Not to be all Merlin Mann” or anything, but, maybe somebody will find this useful.

I was recently asked to talk about how I think about the infamous Inbox Zero these days, and here’s what I said:

In my view, the titular zero’ in Inbox Zero is not about the number of email messages that are sitting in your inbox at a given time. And, contrary to popular opinion, it’s absolutely not about spending hours of your precious day trying to achieve that empty inbox at any cost. That’s just monkeyballs.

Given that every inbox necessarily represents a source of incompletion in our lives, any potential source of new input that we invite (or even permit) into our world presents a never-ending challenge that we may choose to frequently address, but which we must accept we can never even begin to control.

Because, honestly, all of that blobby corpus of unknown, undefined, and incomplete stuff is, at the heart of the matter, what makes anything into an inbox.” It’s all just… stuff.

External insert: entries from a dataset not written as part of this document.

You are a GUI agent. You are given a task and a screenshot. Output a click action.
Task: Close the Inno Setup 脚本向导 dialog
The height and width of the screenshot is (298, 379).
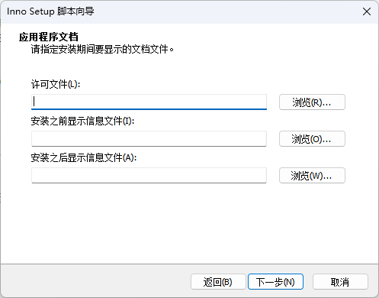(x=367, y=11)
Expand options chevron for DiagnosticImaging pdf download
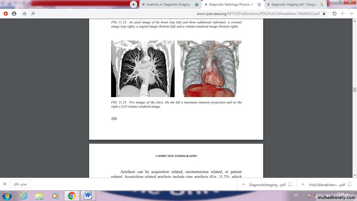 (244, 185)
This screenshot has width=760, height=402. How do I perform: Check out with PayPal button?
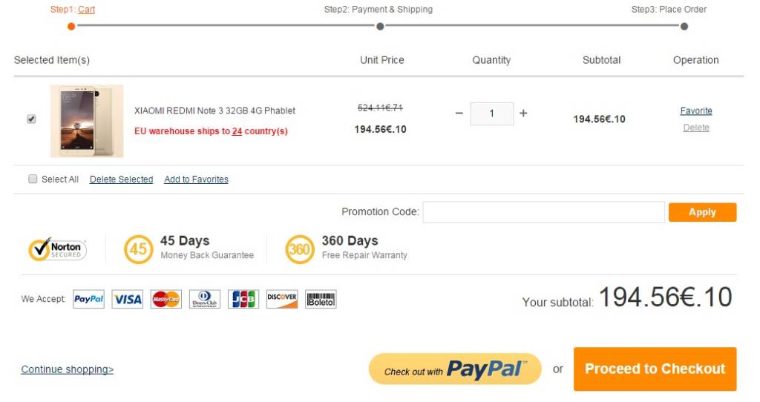click(x=455, y=369)
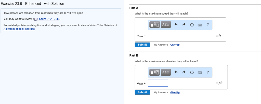Open help question mark in Part A

click(208, 24)
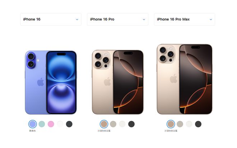Click the iPhone 16 Pro Max product image
Viewport: 237px width, 148px height.
[185, 79]
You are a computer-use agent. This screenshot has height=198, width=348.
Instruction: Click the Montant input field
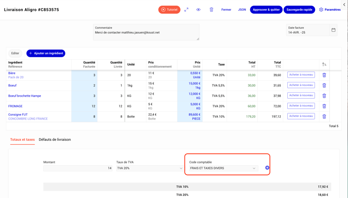78,168
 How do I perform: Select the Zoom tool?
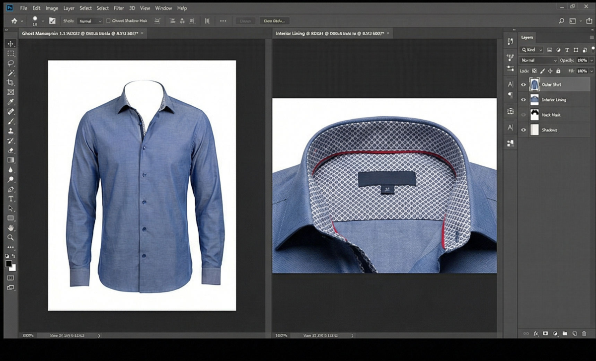point(11,237)
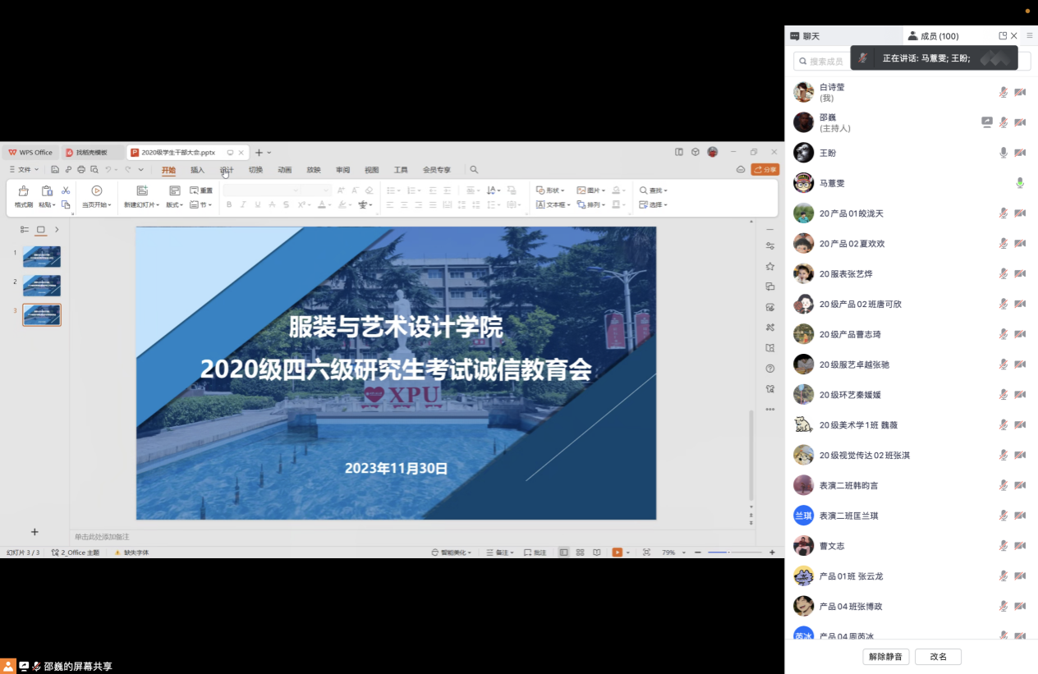Click the pop-out icon in members panel header
1038x674 pixels.
(x=1003, y=36)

It’s stuff that we don’t know about. Or, it’s stuff we haven’t made a decision about. It’s stuff that we may or may not find useful or interesting. It’s stuff that may or may not be anything we can even do anything about. But, it’s also stuff that, regardless of its theoretical value, can and will constantly distract us from seeing and doing all those things that we already know are empirically valuable.

Yet, somewhere in the back of our minds, we can feel that gnawing sense that we need to compulsively dive back into our inboxes or risk…well, practically everything.

But, to me, it’s essential to acknowledge and accept that the dreaded prospect of having to make all those unknown hundreds or thousands of little decisions that might eventually get us out of an inbox is ultimately what makes any inbox—email or otherwise—so goddamned difficult and potentially distracting as a force in our lives and work.

For me, the real zero’ in Inbox Zero is more about consciously managing the amount of our attention that we commit (or, far more often, cede) to thinking and worrying about what may or may not be piling up while we’re away doing the real work of our lives. Which is to say: the Real Work that’s not, in this instance, about fiddling with email or drearily suffering the daily fusillade of random requests and information bombs that get lobbed our way.

Put to best use, Inbox Zero is merely a philosophical practice of learning to be parsimonious about which and how many inputs we allow into our lives—and, then, to responsibly but mindfully tend to those inputs in a way that is never allowed to hinder our personal commitment to doing the work that really matters to us.

Once you’ve dedicated yourself to making the things you love, every inbox can and should become a well-monitored servant rather than a merciless master.

Because, at the risk of sounding a little fruity, I believe that a life in which we habitually abandon the known Good Things in order to helplessly stab at “managing”” a nebulous morass of chaoses that we can never control is not much of a life at all.